↓↓↓

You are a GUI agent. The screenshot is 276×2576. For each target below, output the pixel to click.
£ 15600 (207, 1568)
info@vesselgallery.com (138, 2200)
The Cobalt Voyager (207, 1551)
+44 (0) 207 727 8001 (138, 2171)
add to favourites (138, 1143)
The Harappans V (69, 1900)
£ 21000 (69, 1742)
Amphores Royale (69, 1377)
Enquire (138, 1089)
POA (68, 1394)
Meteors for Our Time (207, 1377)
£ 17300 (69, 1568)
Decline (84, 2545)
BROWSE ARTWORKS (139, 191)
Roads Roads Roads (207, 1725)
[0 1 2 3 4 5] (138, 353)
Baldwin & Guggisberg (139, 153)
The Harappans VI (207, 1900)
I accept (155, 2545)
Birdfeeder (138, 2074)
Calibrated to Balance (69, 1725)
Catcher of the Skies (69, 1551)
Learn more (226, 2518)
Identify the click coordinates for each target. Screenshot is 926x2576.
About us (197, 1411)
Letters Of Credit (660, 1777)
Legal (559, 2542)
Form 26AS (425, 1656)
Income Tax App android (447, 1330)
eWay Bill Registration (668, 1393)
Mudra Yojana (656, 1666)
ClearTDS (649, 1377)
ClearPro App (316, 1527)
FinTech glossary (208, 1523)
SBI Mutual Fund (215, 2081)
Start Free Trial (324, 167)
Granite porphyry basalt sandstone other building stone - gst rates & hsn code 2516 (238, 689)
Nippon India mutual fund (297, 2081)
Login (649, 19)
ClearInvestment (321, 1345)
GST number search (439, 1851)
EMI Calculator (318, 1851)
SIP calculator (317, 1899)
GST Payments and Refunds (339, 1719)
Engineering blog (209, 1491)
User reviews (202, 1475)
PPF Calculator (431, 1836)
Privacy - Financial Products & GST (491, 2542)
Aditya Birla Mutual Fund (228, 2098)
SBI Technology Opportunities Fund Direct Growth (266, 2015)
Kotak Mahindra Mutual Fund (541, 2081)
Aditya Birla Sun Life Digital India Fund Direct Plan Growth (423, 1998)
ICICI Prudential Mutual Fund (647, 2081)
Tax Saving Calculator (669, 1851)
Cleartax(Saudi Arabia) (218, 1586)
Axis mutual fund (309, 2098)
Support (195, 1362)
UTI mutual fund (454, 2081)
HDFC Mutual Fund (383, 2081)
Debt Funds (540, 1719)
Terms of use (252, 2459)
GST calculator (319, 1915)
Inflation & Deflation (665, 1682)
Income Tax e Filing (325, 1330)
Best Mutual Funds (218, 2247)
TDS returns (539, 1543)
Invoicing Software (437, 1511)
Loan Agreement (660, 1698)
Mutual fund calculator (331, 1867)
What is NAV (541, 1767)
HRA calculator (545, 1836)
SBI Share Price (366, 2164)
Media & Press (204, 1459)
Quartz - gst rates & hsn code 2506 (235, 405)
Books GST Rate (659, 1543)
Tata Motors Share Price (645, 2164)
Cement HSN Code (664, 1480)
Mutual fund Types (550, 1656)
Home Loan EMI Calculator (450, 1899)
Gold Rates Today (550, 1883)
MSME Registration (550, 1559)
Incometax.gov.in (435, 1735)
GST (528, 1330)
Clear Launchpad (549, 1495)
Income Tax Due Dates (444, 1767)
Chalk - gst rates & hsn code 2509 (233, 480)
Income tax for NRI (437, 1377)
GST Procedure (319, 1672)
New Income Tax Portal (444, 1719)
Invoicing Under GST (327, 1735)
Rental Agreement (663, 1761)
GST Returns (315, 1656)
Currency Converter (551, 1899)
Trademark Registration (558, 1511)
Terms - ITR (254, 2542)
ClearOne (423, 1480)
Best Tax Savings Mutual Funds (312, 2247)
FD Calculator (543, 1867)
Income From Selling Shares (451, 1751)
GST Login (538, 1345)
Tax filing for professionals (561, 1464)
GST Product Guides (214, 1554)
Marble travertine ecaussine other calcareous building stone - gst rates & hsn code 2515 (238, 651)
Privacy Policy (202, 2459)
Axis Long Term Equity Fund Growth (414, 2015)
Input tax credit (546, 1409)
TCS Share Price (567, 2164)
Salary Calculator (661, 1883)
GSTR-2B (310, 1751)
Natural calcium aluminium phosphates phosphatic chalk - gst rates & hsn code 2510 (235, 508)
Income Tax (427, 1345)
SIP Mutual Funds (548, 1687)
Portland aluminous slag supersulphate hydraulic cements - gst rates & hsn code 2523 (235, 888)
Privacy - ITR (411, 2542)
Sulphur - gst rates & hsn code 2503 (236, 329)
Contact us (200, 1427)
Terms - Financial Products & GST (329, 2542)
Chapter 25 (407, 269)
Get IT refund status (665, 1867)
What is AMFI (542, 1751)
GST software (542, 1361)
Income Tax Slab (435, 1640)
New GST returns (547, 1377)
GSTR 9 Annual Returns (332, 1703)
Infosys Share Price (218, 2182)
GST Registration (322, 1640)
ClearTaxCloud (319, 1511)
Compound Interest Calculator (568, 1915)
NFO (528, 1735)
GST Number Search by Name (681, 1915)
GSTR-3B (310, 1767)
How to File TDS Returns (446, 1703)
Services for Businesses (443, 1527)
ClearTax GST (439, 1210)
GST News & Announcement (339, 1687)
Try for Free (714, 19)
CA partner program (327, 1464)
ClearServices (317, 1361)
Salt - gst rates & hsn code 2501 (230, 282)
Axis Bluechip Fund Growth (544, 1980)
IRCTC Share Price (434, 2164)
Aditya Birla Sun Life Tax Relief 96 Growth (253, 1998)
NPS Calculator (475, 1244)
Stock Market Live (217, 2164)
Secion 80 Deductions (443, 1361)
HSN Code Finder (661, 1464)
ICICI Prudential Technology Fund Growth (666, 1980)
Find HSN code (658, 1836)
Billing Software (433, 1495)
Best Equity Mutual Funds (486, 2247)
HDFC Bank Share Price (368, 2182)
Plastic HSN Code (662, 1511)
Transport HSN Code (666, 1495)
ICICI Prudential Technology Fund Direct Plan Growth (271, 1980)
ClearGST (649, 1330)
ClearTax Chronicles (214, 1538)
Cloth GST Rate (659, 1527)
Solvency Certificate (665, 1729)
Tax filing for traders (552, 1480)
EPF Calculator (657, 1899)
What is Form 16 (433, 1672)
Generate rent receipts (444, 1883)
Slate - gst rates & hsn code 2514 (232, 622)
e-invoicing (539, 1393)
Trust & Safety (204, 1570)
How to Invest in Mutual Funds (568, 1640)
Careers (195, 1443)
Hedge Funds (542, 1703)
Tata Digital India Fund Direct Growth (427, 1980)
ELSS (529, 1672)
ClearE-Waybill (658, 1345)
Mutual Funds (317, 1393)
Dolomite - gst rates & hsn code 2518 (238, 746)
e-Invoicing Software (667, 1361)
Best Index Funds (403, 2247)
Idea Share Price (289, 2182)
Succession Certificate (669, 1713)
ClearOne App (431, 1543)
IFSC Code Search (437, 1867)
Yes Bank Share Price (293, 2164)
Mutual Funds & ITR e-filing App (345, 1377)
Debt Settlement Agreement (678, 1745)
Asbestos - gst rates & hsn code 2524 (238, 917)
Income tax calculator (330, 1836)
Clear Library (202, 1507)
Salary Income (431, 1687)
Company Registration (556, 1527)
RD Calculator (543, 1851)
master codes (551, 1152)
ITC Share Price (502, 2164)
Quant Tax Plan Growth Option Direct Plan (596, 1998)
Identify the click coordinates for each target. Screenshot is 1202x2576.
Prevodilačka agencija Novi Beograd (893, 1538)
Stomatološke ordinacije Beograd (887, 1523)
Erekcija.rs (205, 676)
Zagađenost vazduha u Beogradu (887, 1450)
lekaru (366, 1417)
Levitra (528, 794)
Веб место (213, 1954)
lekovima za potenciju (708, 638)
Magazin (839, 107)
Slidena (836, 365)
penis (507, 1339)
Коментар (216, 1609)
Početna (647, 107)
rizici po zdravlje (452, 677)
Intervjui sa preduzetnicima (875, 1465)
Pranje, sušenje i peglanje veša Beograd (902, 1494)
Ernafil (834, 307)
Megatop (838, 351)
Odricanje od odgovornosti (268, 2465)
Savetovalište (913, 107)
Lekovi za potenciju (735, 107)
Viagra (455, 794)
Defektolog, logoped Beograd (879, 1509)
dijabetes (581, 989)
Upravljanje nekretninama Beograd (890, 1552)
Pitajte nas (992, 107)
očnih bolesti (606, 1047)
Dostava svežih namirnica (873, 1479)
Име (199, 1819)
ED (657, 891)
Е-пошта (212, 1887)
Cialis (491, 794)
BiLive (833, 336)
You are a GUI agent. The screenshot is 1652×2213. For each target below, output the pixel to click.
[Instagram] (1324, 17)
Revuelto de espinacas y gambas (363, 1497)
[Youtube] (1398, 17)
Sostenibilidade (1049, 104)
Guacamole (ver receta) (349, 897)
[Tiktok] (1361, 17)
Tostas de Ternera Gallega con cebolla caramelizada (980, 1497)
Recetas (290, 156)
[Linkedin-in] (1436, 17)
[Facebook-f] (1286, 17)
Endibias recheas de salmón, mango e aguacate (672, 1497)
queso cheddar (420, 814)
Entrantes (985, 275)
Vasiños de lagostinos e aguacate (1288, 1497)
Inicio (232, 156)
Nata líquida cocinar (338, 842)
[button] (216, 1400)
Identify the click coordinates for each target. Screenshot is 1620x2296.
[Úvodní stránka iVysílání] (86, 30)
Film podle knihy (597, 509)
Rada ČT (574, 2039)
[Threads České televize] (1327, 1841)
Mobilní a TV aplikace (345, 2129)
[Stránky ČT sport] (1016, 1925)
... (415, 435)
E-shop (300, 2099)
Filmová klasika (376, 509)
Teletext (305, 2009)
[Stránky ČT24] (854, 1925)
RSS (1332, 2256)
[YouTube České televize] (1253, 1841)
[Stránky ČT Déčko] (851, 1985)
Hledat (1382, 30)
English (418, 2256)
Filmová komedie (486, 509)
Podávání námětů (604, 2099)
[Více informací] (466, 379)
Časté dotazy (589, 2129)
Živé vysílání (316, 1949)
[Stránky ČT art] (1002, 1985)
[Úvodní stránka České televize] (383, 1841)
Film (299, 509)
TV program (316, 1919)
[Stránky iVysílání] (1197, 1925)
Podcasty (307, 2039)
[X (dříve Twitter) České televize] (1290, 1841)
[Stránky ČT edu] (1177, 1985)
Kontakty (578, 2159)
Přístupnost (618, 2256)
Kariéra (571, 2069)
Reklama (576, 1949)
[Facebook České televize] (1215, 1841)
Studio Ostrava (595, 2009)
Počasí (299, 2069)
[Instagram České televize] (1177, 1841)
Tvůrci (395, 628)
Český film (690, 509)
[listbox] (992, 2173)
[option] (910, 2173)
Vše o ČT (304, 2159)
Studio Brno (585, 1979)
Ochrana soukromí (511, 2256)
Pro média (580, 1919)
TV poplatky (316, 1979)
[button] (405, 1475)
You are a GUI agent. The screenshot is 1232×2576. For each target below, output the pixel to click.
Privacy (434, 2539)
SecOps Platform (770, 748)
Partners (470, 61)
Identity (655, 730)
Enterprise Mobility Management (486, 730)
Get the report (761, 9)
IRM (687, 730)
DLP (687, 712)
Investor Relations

↑↑↑

Problem description:
Of all the lines in the data above, show only those that hold the word "target".

Solution for this task:
You are a GUI agent. The screenshot is 276×2576. For each target below, output the pixel to click.
Identify the click coordinates for each target. Screenshot is 926x2576.
Identify the click coordinates for each target. Screenshot is 1202x2576.
You are a GUI agent. The screenshot is 1652×2213. For each target below, output the pixel to click.
Identify the click coordinates for each target. Screenshot is 1620x2296.
You are a GUI agent. The screenshot is 1232×2576. For each target below, output the pixel to click.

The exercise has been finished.